Input material
━━━━━━━━━━━━━━━━━━━━
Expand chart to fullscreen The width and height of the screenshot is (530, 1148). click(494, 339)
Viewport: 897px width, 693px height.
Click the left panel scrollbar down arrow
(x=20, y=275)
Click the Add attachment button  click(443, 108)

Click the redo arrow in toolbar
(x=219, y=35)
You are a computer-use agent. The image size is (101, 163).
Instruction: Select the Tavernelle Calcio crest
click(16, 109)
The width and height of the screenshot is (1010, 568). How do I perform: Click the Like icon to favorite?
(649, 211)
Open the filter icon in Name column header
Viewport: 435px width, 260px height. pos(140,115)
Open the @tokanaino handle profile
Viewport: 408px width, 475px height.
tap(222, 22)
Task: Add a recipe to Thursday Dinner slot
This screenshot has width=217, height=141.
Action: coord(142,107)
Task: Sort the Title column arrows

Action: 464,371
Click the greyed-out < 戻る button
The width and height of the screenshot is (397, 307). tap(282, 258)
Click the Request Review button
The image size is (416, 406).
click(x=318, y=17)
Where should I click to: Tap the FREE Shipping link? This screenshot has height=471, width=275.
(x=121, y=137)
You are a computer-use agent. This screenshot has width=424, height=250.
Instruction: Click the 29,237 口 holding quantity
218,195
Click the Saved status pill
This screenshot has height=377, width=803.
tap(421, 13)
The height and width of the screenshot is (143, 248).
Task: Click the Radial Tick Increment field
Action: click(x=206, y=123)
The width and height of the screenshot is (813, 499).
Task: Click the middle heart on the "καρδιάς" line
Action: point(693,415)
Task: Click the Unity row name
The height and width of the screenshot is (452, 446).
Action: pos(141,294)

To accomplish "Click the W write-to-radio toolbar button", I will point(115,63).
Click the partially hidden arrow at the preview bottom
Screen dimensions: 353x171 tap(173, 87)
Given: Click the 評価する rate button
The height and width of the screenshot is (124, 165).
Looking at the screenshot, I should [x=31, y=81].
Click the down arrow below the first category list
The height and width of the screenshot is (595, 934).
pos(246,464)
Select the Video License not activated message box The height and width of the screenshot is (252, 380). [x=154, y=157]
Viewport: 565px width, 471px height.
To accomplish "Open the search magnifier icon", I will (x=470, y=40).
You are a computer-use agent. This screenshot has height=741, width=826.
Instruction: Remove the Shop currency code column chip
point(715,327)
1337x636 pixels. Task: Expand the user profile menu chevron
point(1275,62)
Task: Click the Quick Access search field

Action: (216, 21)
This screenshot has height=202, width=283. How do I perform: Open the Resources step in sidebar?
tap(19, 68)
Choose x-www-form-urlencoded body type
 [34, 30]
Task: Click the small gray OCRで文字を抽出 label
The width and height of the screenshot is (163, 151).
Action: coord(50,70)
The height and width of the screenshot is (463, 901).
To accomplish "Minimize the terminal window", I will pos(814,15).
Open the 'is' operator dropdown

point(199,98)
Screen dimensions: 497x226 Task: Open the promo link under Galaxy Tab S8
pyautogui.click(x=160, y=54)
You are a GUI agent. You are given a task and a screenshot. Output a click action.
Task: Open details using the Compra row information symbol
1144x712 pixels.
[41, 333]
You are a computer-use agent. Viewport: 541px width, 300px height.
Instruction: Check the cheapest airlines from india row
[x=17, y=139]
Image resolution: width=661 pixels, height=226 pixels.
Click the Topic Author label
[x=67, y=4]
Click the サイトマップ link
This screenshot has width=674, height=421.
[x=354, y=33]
━━━━━━━━━━━━━━━━━━━━
Problem to solve
Restate the listing word for word.

Problem solution
Expand chart to fullscreen The width and height of the screenshot is (530, 1148). click(494, 339)
Viewport: 897px width, 693px height.
Click the left panel scrollbar down arrow
(x=20, y=275)
Click the Add attachment button  click(443, 108)

Click the redo arrow in toolbar
(x=219, y=35)
You are a computer-use agent. The image size is (101, 163).
Instruction: Select the Tavernelle Calcio crest
click(16, 109)
The width and height of the screenshot is (1010, 568). How do I perform: Click the Like icon to favorite?
(649, 211)
Open the filter icon in Name column header
Viewport: 435px width, 260px height. pos(140,115)
Open the @tokanaino handle profile
Viewport: 408px width, 475px height.
tap(222, 22)
Task: Add a recipe to Thursday Dinner slot
This screenshot has width=217, height=141.
Action: coord(142,107)
Task: Sort the Title column arrows

Action: 464,371
Click the greyed-out < 戻る button
The width and height of the screenshot is (397, 307). tap(282, 258)
Click the Request Review button
The image size is (416, 406).
click(x=318, y=17)
Where should I click to: Tap the FREE Shipping link? This screenshot has height=471, width=275.
(x=121, y=137)
You are a computer-use agent. This screenshot has width=424, height=250.
Instruction: Click the 29,237 口 holding quantity
218,195
Click the Saved status pill
This screenshot has height=377, width=803.
tap(421, 13)
The height and width of the screenshot is (143, 248).
Task: Click the Radial Tick Increment field
Action: click(x=206, y=123)
The width and height of the screenshot is (813, 499).
Task: Click the middle heart on the "καρδιάς" line
Action: point(693,415)
Task: Click the Unity row name
The height and width of the screenshot is (452, 446).
Action: pos(141,294)

To accomplish "Click the W write-to-radio toolbar button", I will point(115,63).
Click the partially hidden arrow at the preview bottom
Screen dimensions: 353x171 tap(173, 87)
Given: Click the 評価する rate button
The height and width of the screenshot is (124, 165).
Looking at the screenshot, I should [x=31, y=81].
Click the down arrow below the first category list
The height and width of the screenshot is (595, 934).
pos(246,464)
Select the Video License not activated message box The height and width of the screenshot is (252, 380). [x=154, y=157]
Viewport: 565px width, 471px height.
To accomplish "Open the search magnifier icon", I will (x=470, y=40).
You are a computer-use agent. This screenshot has height=741, width=826.
Instruction: Remove the Shop currency code column chip
point(715,327)
1337x636 pixels. Task: Expand the user profile menu chevron
point(1275,62)
Task: Click the Quick Access search field

Action: (216, 21)
This screenshot has height=202, width=283. How do I perform: Open the Resources step in sidebar?
tap(19, 68)
Choose x-www-form-urlencoded body type
 [34, 30]
Task: Click the small gray OCRで文字を抽出 label
The width and height of the screenshot is (163, 151).
Action: coord(50,70)
The height and width of the screenshot is (463, 901).
To accomplish "Minimize the terminal window", I will pos(814,15).
Open the 'is' operator dropdown

point(199,98)
Screen dimensions: 497x226 Task: Open the promo link under Galaxy Tab S8
pyautogui.click(x=160, y=54)
You are a GUI agent. You are given a task and a screenshot. Output a click action.
Task: Open details using the Compra row information symbol
1144x712 pixels.
[41, 333]
You are a computer-use agent. Viewport: 541px width, 300px height.
Instruction: Check the cheapest airlines from india row
[x=17, y=139]
Image resolution: width=661 pixels, height=226 pixels.
Click the Topic Author label
[x=67, y=4]
Click the サイトマップ link
This screenshot has width=674, height=421.
[x=354, y=33]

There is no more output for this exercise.